■ WHAT TO WORK ON ■
Retype each line below without a single alteration.

[Stored records]
▼

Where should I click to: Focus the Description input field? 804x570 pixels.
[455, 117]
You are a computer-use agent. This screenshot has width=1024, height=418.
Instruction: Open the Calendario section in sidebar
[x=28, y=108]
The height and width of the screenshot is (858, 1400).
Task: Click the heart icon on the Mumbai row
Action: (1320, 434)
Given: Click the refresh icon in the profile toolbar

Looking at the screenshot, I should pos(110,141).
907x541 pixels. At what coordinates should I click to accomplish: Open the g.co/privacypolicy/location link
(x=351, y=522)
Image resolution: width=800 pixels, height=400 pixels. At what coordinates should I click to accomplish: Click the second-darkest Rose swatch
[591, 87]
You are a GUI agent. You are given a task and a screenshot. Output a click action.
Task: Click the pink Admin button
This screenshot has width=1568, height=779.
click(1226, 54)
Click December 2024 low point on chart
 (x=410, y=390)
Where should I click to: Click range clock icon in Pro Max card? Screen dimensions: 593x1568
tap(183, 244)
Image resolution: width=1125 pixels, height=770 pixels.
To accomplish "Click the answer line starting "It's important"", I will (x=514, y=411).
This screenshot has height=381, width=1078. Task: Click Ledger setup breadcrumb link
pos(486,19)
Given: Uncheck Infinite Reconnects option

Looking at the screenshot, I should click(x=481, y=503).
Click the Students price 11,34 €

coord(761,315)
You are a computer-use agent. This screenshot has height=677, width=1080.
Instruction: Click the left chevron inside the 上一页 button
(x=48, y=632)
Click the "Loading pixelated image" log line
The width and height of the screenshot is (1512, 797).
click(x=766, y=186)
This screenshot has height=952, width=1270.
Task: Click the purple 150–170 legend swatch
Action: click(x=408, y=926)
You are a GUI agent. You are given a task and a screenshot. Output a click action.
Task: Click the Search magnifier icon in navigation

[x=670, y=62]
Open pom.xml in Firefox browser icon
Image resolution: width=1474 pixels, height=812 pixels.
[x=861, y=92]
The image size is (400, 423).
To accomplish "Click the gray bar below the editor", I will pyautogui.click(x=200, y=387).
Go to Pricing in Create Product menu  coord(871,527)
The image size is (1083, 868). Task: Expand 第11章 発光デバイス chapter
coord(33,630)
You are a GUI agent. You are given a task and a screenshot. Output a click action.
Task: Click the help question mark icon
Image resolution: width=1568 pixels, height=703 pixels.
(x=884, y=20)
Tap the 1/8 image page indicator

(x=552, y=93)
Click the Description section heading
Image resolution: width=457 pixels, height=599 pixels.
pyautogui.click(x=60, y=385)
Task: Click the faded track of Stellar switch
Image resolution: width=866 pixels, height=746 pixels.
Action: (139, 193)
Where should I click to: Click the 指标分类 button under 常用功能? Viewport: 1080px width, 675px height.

▲

■ RESPONSE TO THE EXERCISE ■
Where should I click to: Focus the Description input field? 804x570 pixels.
[455, 117]
You are a computer-use agent. This screenshot has width=1024, height=418.
Instruction: Open the Calendario section in sidebar
[x=28, y=108]
The height and width of the screenshot is (858, 1400).
Task: Click the heart icon on the Mumbai row
Action: (1320, 434)
Given: Click the refresh icon in the profile toolbar

Looking at the screenshot, I should pos(110,141).
907x541 pixels. At what coordinates should I click to accomplish: Open the g.co/privacypolicy/location link
(x=351, y=522)
Image resolution: width=800 pixels, height=400 pixels. At what coordinates should I click to accomplish: Click the second-darkest Rose swatch
[591, 87]
You are a GUI agent. You are given a task and a screenshot. Output a click action.
Task: Click the pink Admin button
This screenshot has width=1568, height=779.
click(1226, 54)
Click December 2024 low point on chart
 (x=410, y=390)
Where should I click to: Click range clock icon in Pro Max card? Screen dimensions: 593x1568
tap(183, 244)
Image resolution: width=1125 pixels, height=770 pixels.
To accomplish "Click the answer line starting "It's important"", I will (x=514, y=411).
This screenshot has height=381, width=1078. Task: Click Ledger setup breadcrumb link
pos(486,19)
Given: Uncheck Infinite Reconnects option

Looking at the screenshot, I should click(x=481, y=503).
Click the Students price 11,34 €

coord(761,315)
You are a computer-use agent. This screenshot has height=677, width=1080.
Instruction: Click the left chevron inside the 上一页 button
(x=48, y=632)
Click the "Loading pixelated image" log line
The width and height of the screenshot is (1512, 797).
click(x=766, y=186)
This screenshot has height=952, width=1270.
Task: Click the purple 150–170 legend swatch
Action: click(x=408, y=926)
You are a GUI agent. You are given a task and a screenshot. Output a click action.
Task: Click the Search magnifier icon in navigation

[x=670, y=62]
Open pom.xml in Firefox browser icon
Image resolution: width=1474 pixels, height=812 pixels.
[x=861, y=92]
The image size is (400, 423).
To accomplish "Click the gray bar below the editor", I will pyautogui.click(x=200, y=387).
Go to Pricing in Create Product menu  coord(871,527)
The image size is (1083, 868). Task: Expand 第11章 発光デバイス chapter
coord(33,630)
You are a GUI agent. You are given a task and a screenshot. Output a click action.
Task: Click the help question mark icon
Image resolution: width=1568 pixels, height=703 pixels.
(x=884, y=20)
Tap the 1/8 image page indicator

(x=552, y=93)
Click the Description section heading
Image resolution: width=457 pixels, height=599 pixels.
pyautogui.click(x=60, y=385)
Task: Click the faded track of Stellar switch
Image resolution: width=866 pixels, height=746 pixels.
Action: (139, 193)
Where should I click to: Click the 指标分类 button under 常用功能? Viewport: 1080px width, 675px height.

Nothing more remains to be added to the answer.